LISTED RECORDS:
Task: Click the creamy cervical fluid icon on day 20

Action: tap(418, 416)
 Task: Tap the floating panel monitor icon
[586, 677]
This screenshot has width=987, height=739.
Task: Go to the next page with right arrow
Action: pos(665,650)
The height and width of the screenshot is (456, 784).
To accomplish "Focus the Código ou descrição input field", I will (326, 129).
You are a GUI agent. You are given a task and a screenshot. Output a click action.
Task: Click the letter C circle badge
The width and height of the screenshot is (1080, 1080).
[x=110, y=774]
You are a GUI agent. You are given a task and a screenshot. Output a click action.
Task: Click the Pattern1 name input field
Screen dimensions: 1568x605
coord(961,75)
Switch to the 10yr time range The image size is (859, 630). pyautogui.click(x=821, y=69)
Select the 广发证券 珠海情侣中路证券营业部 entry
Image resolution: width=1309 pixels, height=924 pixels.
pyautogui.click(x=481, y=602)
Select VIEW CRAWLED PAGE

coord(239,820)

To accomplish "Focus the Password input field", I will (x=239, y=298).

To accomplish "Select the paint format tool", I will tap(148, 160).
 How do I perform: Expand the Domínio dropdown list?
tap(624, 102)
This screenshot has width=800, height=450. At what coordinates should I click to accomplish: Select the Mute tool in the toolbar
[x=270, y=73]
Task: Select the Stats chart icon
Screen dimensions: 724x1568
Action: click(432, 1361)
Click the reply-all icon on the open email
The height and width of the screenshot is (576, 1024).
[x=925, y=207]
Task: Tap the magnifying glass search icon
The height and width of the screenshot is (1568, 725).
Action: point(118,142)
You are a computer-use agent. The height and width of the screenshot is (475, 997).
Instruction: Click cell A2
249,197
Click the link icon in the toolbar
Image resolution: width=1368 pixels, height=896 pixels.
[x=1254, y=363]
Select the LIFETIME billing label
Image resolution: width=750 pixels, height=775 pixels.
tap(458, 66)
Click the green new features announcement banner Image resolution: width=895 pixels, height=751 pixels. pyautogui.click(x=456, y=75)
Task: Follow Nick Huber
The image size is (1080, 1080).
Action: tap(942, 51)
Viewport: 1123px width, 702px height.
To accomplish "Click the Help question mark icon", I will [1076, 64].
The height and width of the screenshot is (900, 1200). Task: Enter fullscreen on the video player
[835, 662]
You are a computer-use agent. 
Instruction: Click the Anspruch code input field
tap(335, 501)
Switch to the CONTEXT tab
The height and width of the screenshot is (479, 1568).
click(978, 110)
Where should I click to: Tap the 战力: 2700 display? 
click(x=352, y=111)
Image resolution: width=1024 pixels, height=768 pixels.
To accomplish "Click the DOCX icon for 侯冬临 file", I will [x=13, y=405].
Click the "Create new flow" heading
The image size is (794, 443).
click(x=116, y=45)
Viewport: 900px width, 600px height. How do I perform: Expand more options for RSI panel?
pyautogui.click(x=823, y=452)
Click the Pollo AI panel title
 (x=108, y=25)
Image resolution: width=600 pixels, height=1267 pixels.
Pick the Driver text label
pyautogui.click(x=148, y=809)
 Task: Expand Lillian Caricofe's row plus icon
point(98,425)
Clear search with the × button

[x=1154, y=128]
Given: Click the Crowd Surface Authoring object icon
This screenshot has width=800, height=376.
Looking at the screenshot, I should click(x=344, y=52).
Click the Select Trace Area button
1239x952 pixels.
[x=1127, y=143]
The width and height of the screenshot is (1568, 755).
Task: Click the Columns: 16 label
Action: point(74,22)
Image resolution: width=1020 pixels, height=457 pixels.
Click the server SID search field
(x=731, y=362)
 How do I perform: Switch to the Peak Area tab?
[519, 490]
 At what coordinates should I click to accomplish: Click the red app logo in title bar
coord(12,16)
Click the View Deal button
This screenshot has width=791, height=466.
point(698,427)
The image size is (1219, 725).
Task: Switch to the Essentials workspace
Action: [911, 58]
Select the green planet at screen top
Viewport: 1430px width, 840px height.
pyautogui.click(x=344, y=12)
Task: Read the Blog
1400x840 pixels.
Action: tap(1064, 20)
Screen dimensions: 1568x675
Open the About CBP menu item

TASK:
Which of the lines above carry the string "computer"? Copy every one.

SOLUTION TO THE PROBLEM:
You are a computer-use agent. The height and width of the screenshot is (475, 997).
You are a computer-use agent. 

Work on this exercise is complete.